**DIRECTIONS FOR THIS TASK**
Copy the following rows verbatim, line for line.

**GIVEN DATA**
— Start —
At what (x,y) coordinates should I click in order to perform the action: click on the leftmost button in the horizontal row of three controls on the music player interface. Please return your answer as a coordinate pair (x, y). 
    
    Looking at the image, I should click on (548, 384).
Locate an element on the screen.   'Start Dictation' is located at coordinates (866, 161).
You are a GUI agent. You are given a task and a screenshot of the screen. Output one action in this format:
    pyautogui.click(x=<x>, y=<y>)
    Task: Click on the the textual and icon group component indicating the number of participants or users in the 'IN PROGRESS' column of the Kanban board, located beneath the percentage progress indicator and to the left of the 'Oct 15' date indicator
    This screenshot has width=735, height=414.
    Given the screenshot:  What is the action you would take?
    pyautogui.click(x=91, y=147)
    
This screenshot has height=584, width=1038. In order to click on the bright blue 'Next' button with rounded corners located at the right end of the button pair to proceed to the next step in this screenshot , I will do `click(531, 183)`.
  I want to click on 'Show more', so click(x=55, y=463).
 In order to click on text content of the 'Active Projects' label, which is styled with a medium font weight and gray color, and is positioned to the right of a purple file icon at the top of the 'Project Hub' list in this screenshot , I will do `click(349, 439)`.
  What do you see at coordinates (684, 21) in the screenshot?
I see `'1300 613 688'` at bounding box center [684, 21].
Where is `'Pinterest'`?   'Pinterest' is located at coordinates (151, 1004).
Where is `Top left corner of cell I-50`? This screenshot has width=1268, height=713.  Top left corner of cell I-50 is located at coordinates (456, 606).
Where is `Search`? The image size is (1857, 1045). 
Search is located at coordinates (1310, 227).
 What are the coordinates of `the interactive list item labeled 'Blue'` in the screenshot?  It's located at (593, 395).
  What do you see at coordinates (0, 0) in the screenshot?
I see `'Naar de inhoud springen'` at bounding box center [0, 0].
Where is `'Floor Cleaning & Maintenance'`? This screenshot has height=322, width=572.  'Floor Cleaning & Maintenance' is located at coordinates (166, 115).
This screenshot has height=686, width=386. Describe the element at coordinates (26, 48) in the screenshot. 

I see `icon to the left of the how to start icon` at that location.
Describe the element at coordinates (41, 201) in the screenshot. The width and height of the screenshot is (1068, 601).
— End —
**RESULT BELOW**
At what (x,y) coordinates should I click in order to perform the action: click on the leftmost button in the horizontal row of three controls on the music player interface. Please return your answer as a coordinate pair (x, y). 
    
    Looking at the image, I should click on (548, 384).
Locate an element on the screen.   'Start Dictation' is located at coordinates (866, 161).
You are a GUI agent. You are given a task and a screenshot of the screen. Output one action in this format:
    pyautogui.click(x=<x>, y=<y>)
    Task: Click on the the textual and icon group component indicating the number of participants or users in the 'IN PROGRESS' column of the Kanban board, located beneath the percentage progress indicator and to the left of the 'Oct 15' date indicator
    This screenshot has width=735, height=414.
    Given the screenshot:  What is the action you would take?
    pyautogui.click(x=91, y=147)
    
This screenshot has height=584, width=1038. In order to click on the bright blue 'Next' button with rounded corners located at the right end of the button pair to proceed to the next step in this screenshot , I will do `click(531, 183)`.
  I want to click on 'Show more', so click(x=55, y=463).
 In order to click on text content of the 'Active Projects' label, which is styled with a medium font weight and gray color, and is positioned to the right of a purple file icon at the top of the 'Project Hub' list in this screenshot , I will do `click(349, 439)`.
  What do you see at coordinates (684, 21) in the screenshot?
I see `'1300 613 688'` at bounding box center [684, 21].
Where is `'Pinterest'`?   'Pinterest' is located at coordinates (151, 1004).
Where is `Top left corner of cell I-50`? This screenshot has width=1268, height=713.  Top left corner of cell I-50 is located at coordinates (456, 606).
Where is `Search`? The image size is (1857, 1045). 
Search is located at coordinates (1310, 227).
 What are the coordinates of `the interactive list item labeled 'Blue'` in the screenshot?  It's located at (593, 395).
  What do you see at coordinates (0, 0) in the screenshot?
I see `'Naar de inhoud springen'` at bounding box center [0, 0].
Where is `'Floor Cleaning & Maintenance'`? This screenshot has height=322, width=572.  'Floor Cleaning & Maintenance' is located at coordinates (166, 115).
This screenshot has height=686, width=386. Describe the element at coordinates (26, 48) in the screenshot. 

I see `icon to the left of the how to start icon` at that location.
Describe the element at coordinates (41, 201) in the screenshot. The width and height of the screenshot is (1068, 601).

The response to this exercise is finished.